Items from a dataset

+---+

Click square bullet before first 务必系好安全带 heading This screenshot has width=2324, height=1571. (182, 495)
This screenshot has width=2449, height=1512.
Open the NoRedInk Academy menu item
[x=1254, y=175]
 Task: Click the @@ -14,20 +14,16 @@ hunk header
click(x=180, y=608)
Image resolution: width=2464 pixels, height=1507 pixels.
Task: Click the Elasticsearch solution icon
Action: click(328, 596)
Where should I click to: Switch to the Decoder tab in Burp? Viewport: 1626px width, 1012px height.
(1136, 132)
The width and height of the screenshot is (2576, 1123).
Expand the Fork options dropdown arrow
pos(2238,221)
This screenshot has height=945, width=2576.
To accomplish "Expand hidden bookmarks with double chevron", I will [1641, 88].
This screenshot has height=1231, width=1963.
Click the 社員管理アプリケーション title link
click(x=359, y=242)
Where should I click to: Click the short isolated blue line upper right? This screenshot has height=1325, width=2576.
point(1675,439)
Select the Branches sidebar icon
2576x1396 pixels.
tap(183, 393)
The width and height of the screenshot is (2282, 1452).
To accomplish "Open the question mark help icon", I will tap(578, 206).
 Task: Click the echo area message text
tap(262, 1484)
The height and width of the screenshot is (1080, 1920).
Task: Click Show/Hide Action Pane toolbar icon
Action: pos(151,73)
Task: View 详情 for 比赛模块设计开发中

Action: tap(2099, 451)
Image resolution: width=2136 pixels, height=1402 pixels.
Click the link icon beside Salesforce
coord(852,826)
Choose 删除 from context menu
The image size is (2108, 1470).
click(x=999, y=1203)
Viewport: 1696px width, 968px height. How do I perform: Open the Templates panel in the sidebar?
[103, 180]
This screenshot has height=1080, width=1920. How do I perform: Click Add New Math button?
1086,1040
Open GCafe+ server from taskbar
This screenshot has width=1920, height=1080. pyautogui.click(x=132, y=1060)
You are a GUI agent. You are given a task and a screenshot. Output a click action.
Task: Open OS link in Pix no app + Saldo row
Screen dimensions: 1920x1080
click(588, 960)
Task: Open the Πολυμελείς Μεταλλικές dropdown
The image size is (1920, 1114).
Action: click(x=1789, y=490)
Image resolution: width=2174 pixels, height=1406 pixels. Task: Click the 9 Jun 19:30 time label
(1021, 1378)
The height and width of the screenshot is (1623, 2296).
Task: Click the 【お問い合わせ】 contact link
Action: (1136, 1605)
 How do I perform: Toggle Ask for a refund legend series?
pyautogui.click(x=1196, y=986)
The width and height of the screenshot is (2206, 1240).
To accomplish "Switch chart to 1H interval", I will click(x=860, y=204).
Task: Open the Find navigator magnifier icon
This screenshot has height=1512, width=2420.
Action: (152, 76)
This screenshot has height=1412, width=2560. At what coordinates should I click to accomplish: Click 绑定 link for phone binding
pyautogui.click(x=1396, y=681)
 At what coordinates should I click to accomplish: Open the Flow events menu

+---+

**Instructions for the task**
Extract every record and return it verbatim.

**Exercise result**
Click square bullet before first 务必系好安全带 heading This screenshot has width=2324, height=1571. (182, 495)
This screenshot has width=2449, height=1512.
Open the NoRedInk Academy menu item
[x=1254, y=175]
 Task: Click the @@ -14,20 +14,16 @@ hunk header
click(x=180, y=608)
Image resolution: width=2464 pixels, height=1507 pixels.
Task: Click the Elasticsearch solution icon
Action: click(328, 596)
Where should I click to: Switch to the Decoder tab in Burp? Viewport: 1626px width, 1012px height.
(1136, 132)
The width and height of the screenshot is (2576, 1123).
Expand the Fork options dropdown arrow
pos(2238,221)
This screenshot has height=945, width=2576.
To accomplish "Expand hidden bookmarks with double chevron", I will [1641, 88].
This screenshot has height=1231, width=1963.
Click the 社員管理アプリケーション title link
click(x=359, y=242)
Where should I click to: Click the short isolated blue line upper right? This screenshot has height=1325, width=2576.
point(1675,439)
Select the Branches sidebar icon
2576x1396 pixels.
tap(183, 393)
The width and height of the screenshot is (2282, 1452).
To accomplish "Open the question mark help icon", I will tap(578, 206).
 Task: Click the echo area message text
tap(262, 1484)
The height and width of the screenshot is (1080, 1920).
Task: Click Show/Hide Action Pane toolbar icon
Action: pos(151,73)
Task: View 详情 for 比赛模块设计开发中

Action: tap(2099, 451)
Image resolution: width=2136 pixels, height=1402 pixels.
Click the link icon beside Salesforce
coord(852,826)
Choose 删除 from context menu
The image size is (2108, 1470).
click(x=999, y=1203)
Viewport: 1696px width, 968px height. How do I perform: Open the Templates panel in the sidebar?
[103, 180]
This screenshot has height=1080, width=1920. How do I perform: Click Add New Math button?
1086,1040
Open GCafe+ server from taskbar
This screenshot has width=1920, height=1080. pyautogui.click(x=132, y=1060)
You are a GUI agent. You are given a task and a screenshot. Output a click action.
Task: Open OS link in Pix no app + Saldo row
Screen dimensions: 1920x1080
click(588, 960)
Task: Open the Πολυμελείς Μεταλλικές dropdown
The image size is (1920, 1114).
Action: click(x=1789, y=490)
Image resolution: width=2174 pixels, height=1406 pixels. Task: Click the 9 Jun 19:30 time label
(1021, 1378)
The height and width of the screenshot is (1623, 2296).
Task: Click the 【お問い合わせ】 contact link
Action: (1136, 1605)
 How do I perform: Toggle Ask for a refund legend series?
pyautogui.click(x=1196, y=986)
The width and height of the screenshot is (2206, 1240).
To accomplish "Switch chart to 1H interval", I will click(x=860, y=204).
Task: Open the Find navigator magnifier icon
This screenshot has height=1512, width=2420.
Action: (152, 76)
This screenshot has height=1412, width=2560. At what coordinates should I click to accomplish: Click 绑定 link for phone binding
pyautogui.click(x=1396, y=681)
 At what coordinates should I click to accomplish: Open the Flow events menu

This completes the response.